Soit parce qu’ils ne sont pas couverts par la 3G ou la 4G (ces zones blanches tendent à se réduire, touchant 17 % de la population aujourd’hui), soit parce qu’à partir de 40 dollars environ un smartphone reste inaccessible, soit parce qu’acheter des données reste hors du budget des ménages, détaille Angela Wamola, directrice Afrique subsaharienne de GSMA, l’association internationale des opérateurs télécoms.
« Ce n’est pas un problème d’offre, mais de demande, insiste-t-elle, de ses bureaux surplombant l’un des plus effervescents quartiers de Nairobi, la capitale kényane. L’infrastructure est là, les investissements ont été faits (…) Mais l’Internet mobile fonctionne comme un produit de grande consommation : si vous voulez baisser les prix, il vous faut plus de gens pour consommer le service. »
De son côté, l’analyste Thecla Mbongue, établie à Johannesburg pour le cabinet Omdia, précise que ces investissements, considérables au cours des vingt dernières années, ont été particulièrement coûteux.
« Si l’on compare à de nombreuses régions du monde, les opérateurs télécoms africains n’ont quasiment pas pu s’appuyer sur des infrastructures historiques comme les systèmes filaires (…) en dehors des zones urbaines aisées. Ils ont ainsi dû partir de rien et tentent de rentabiliser leurs réseaux aussi vite que possible », poursuit-elle, ajoutant que les prix reflètent également les coûts élevés de l’électricité, le manque de serveurs sur le continent ainsi que la fiscalité.
Plusieurs Etats, dont l’Ouganda, ont notamment mis en place, puis parfois abandonné, des taxes sur les réseaux sociaux qui viennent s’ajouter aux forfaits.
Enjeu immense
L’Afrique subsaharienne a également souffert d’un manque de compétitivité dans les télécoms, avec des monopoles d’Etat qui ont débouché sur des tarifs élevés, relevait la banque panafricaine Ecobank dans une note de 2018.
Les marchés se sont aujourd’hui ouverts, affirme Angela Wamola, mais y accéder reste, selon elle, cher pour les opérateurs, en raison notamment de licences d’exploitation de trop courte durée – « parfois cinq ans » – qui ne permettent pas d’amortir les investissements.
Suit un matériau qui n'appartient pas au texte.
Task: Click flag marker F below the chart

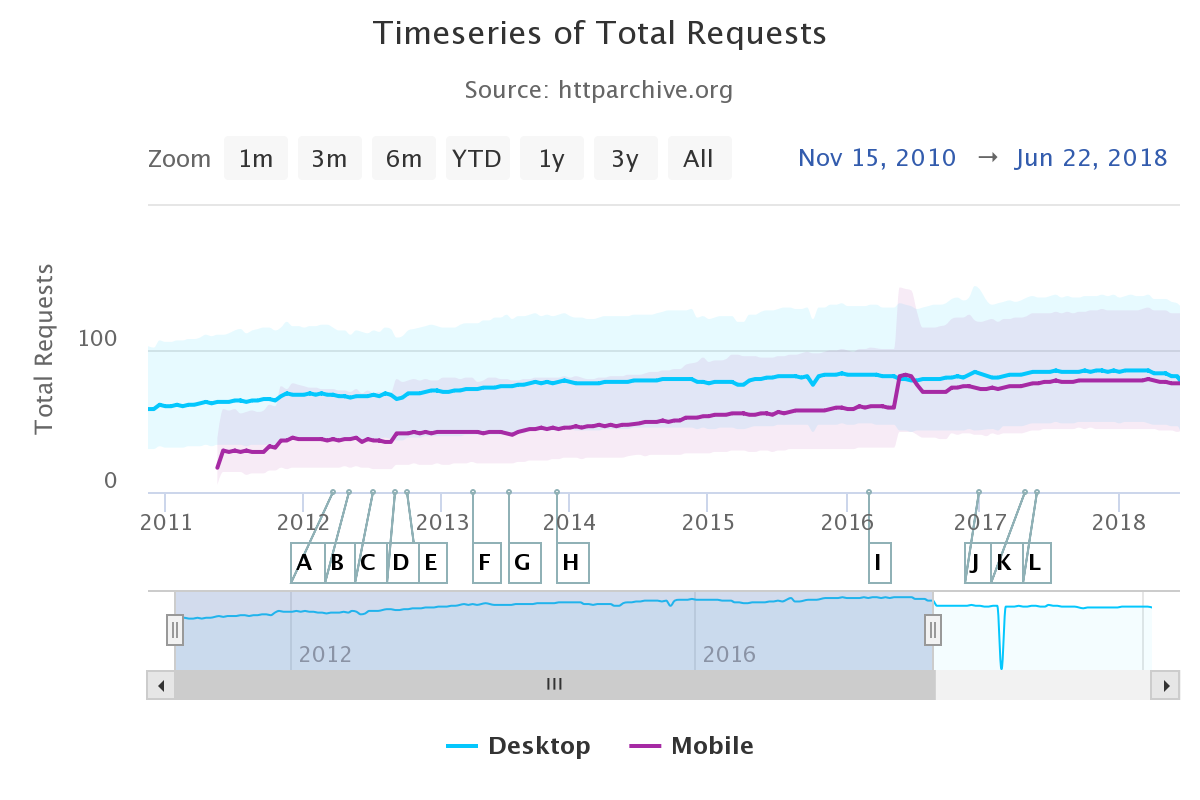Action: pos(486,562)
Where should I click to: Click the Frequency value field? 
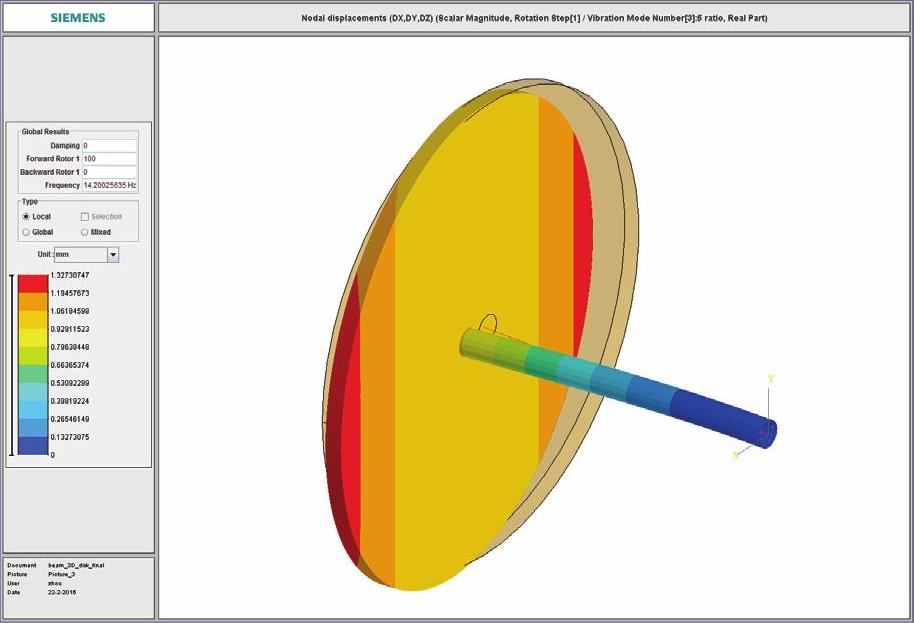[109, 185]
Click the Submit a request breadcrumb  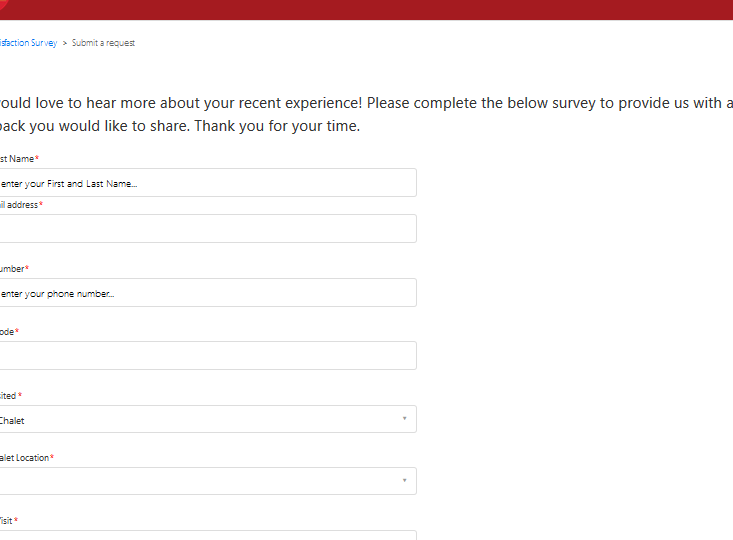pos(103,43)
La situation semble cependant s’être améliorée ces dernières années. En 2021, le prix moyen du gigaoctet se situait à 6,44 dollars en Afrique subsaharienne, selon le Worldwide Mobile Data Pricing, soit 2 dollars de plus qu’en 2022.
L’enjeu est immense, l’accès à Internet ayant un impact considérable sur la réduction de la pauvreté.
Applications et autres plates-formes permettent à un fermier de vendre ses récoltes à temps et au meilleur prix, à un commerçant d’atteindre de nouveaux clients, tandis que la Toile offre aux étudiants des ressources pour leurs travaux. « Elargir l’accès à Internet signifie créer des millions d’opportunités d’emplois », notamment pour les jeunes, déclarait en 2019 Makhtar Diop, alors vice-président de la Banque mondiale.
Selon une étude menée par cette institution avec GSMA au Nigeria et datée de 2020, la proportion de foyers en situation d’extrême pauvreté se réduit de 7 % après au moins deux années d’accès à Internet.
A l’échelle d’un pays comme ce géant d’Afrique, première population du continent, « cela correspond à sortir environ 2,5 millions de personnes de l’extrême pauvreté », et ce particulièrement dans les zones rurales, soulignait la Banque mondiale.